What is being asked - An identical copy of the data below is needed.

Dataset records -
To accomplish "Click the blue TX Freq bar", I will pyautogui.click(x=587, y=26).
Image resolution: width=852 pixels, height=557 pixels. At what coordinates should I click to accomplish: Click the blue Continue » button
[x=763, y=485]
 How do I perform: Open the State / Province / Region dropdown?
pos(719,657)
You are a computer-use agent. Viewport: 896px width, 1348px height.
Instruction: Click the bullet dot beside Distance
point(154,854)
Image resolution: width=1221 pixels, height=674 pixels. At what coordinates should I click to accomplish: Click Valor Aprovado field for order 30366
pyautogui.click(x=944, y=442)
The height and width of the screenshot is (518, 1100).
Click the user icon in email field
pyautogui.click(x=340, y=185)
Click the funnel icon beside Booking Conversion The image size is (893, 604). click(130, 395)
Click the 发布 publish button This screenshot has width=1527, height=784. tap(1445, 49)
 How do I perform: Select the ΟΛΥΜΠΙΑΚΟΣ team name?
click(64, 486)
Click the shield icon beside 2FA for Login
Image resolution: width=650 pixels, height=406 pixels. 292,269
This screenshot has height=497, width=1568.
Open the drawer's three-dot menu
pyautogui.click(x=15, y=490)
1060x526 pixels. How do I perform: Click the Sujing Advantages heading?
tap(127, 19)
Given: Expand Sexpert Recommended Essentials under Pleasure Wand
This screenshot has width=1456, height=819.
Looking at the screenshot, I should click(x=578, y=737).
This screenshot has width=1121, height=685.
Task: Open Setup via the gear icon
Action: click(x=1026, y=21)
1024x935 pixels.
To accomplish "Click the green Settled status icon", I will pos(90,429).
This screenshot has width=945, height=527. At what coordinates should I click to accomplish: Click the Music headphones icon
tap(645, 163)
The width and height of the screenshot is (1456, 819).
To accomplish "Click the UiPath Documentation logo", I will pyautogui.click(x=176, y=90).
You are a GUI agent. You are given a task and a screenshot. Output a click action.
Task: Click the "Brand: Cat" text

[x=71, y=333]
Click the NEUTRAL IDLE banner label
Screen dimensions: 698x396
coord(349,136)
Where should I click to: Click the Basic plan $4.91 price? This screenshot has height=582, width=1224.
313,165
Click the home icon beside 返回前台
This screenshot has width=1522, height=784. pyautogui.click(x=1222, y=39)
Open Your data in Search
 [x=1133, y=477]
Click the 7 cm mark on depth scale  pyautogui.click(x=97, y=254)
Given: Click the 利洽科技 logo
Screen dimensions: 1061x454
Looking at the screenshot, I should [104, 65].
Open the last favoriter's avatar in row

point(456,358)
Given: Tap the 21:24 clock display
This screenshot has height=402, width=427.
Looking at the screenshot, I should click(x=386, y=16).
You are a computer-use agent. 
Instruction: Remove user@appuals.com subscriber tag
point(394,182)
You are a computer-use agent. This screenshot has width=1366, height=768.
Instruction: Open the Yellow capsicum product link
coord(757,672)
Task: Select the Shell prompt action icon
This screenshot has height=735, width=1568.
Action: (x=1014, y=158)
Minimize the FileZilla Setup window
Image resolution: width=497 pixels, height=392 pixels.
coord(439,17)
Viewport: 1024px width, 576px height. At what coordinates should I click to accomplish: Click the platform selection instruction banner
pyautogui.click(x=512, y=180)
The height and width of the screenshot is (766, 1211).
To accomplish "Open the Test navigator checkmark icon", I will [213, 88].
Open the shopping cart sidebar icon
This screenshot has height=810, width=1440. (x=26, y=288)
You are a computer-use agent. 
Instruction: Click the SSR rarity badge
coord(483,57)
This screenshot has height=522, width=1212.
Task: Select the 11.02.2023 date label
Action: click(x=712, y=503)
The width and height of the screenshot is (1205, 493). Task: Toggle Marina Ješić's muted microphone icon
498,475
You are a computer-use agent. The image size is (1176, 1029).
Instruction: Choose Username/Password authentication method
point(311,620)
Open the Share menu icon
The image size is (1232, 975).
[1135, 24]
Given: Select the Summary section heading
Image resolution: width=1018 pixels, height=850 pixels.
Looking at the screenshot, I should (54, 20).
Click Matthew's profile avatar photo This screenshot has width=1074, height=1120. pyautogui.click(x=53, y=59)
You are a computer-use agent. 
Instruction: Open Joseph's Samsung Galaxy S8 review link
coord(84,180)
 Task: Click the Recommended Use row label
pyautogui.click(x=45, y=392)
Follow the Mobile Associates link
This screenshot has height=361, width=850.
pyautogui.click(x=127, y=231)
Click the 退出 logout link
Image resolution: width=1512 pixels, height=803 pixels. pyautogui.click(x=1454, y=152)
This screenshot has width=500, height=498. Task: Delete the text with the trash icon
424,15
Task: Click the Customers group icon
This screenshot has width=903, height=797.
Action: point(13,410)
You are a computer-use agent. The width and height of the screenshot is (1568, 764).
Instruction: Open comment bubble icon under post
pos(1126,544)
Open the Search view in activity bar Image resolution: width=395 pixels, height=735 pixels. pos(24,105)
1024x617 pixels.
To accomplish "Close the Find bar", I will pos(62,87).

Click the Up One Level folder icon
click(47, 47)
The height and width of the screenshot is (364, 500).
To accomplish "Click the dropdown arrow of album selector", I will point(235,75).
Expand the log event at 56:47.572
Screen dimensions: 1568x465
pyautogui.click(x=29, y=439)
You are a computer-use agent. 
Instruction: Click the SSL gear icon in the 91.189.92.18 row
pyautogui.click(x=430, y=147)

Exercise response -
To accomplish "Click the blue TX Freq bar", I will pyautogui.click(x=587, y=26).
Image resolution: width=852 pixels, height=557 pixels. At what coordinates should I click to accomplish: Click the blue Continue » button
[x=763, y=485]
 How do I perform: Open the State / Province / Region dropdown?
pos(719,657)
You are a computer-use agent. Viewport: 896px width, 1348px height.
Instruction: Click the bullet dot beside Distance
point(154,854)
Image resolution: width=1221 pixels, height=674 pixels. At what coordinates should I click to accomplish: Click Valor Aprovado field for order 30366
pyautogui.click(x=944, y=442)
The height and width of the screenshot is (518, 1100).
Click the user icon in email field
pyautogui.click(x=340, y=185)
Click the funnel icon beside Booking Conversion The image size is (893, 604). click(130, 395)
Click the 发布 publish button This screenshot has width=1527, height=784. tap(1445, 49)
 How do I perform: Select the ΟΛΥΜΠΙΑΚΟΣ team name?
click(64, 486)
Click the shield icon beside 2FA for Login
Image resolution: width=650 pixels, height=406 pixels. 292,269
This screenshot has height=497, width=1568.
Open the drawer's three-dot menu
pyautogui.click(x=15, y=490)
1060x526 pixels. How do I perform: Click the Sujing Advantages heading?
tap(127, 19)
Given: Expand Sexpert Recommended Essentials under Pleasure Wand
This screenshot has width=1456, height=819.
Looking at the screenshot, I should click(x=578, y=737).
This screenshot has width=1121, height=685.
Task: Open Setup via the gear icon
Action: click(x=1026, y=21)
1024x935 pixels.
To accomplish "Click the green Settled status icon", I will pos(90,429).
This screenshot has width=945, height=527. At what coordinates should I click to accomplish: Click the Music headphones icon
tap(645, 163)
The width and height of the screenshot is (1456, 819).
To accomplish "Click the UiPath Documentation logo", I will pyautogui.click(x=176, y=90).
You are a GUI agent. You are given a task and a screenshot. Output a click action.
Task: Click the "Brand: Cat" text

[x=71, y=333]
Click the NEUTRAL IDLE banner label
Screen dimensions: 698x396
coord(349,136)
Where should I click to: Click the Basic plan $4.91 price? This screenshot has height=582, width=1224.
313,165
Click the home icon beside 返回前台
This screenshot has width=1522, height=784. pyautogui.click(x=1222, y=39)
Open Your data in Search
 [x=1133, y=477]
Click the 7 cm mark on depth scale  pyautogui.click(x=97, y=254)
Given: Click the 利洽科技 logo
Screen dimensions: 1061x454
Looking at the screenshot, I should [104, 65].
Open the last favoriter's avatar in row

point(456,358)
Given: Tap the 21:24 clock display
This screenshot has height=402, width=427.
Looking at the screenshot, I should click(x=386, y=16).
You are a computer-use agent. 
Instruction: Remove user@appuals.com subscriber tag
point(394,182)
You are a computer-use agent. This screenshot has width=1366, height=768.
Instruction: Open the Yellow capsicum product link
coord(757,672)
Task: Select the Shell prompt action icon
This screenshot has height=735, width=1568.
Action: (x=1014, y=158)
Minimize the FileZilla Setup window
Image resolution: width=497 pixels, height=392 pixels.
coord(439,17)
Viewport: 1024px width, 576px height. At what coordinates should I click to accomplish: Click the platform selection instruction banner
pyautogui.click(x=512, y=180)
The height and width of the screenshot is (766, 1211).
To accomplish "Open the Test navigator checkmark icon", I will [213, 88].
Open the shopping cart sidebar icon
This screenshot has height=810, width=1440. (x=26, y=288)
You are a computer-use agent. 
Instruction: Click the SSR rarity badge
coord(483,57)
This screenshot has height=522, width=1212.
Task: Select the 11.02.2023 date label
Action: click(x=712, y=503)
The width and height of the screenshot is (1205, 493). Task: Toggle Marina Ješić's muted microphone icon
498,475
You are a computer-use agent. The image size is (1176, 1029).
Instruction: Choose Username/Password authentication method
point(311,620)
Open the Share menu icon
The image size is (1232, 975).
[1135, 24]
Given: Select the Summary section heading
Image resolution: width=1018 pixels, height=850 pixels.
Looking at the screenshot, I should (54, 20).
Click Matthew's profile avatar photo This screenshot has width=1074, height=1120. pyautogui.click(x=53, y=59)
You are a computer-use agent. 
Instruction: Open Joseph's Samsung Galaxy S8 review link
coord(84,180)
 Task: Click the Recommended Use row label
pyautogui.click(x=45, y=392)
Follow the Mobile Associates link
This screenshot has height=361, width=850.
pyautogui.click(x=127, y=231)
Click the 退出 logout link
Image resolution: width=1512 pixels, height=803 pixels. pyautogui.click(x=1454, y=152)
This screenshot has width=500, height=498. Task: Delete the text with the trash icon
424,15
Task: Click the Customers group icon
This screenshot has width=903, height=797.
Action: point(13,410)
You are a computer-use agent. The width and height of the screenshot is (1568, 764).
Instruction: Open comment bubble icon under post
pos(1126,544)
Open the Search view in activity bar Image resolution: width=395 pixels, height=735 pixels. pos(24,105)
1024x617 pixels.
To accomplish "Close the Find bar", I will pos(62,87).

Click the Up One Level folder icon
click(47, 47)
The height and width of the screenshot is (364, 500).
To accomplish "Click the dropdown arrow of album selector", I will point(235,75).
Expand the log event at 56:47.572
Screen dimensions: 1568x465
pyautogui.click(x=29, y=439)
You are a computer-use agent. 
Instruction: Click the SSL gear icon in the 91.189.92.18 row
pyautogui.click(x=430, y=147)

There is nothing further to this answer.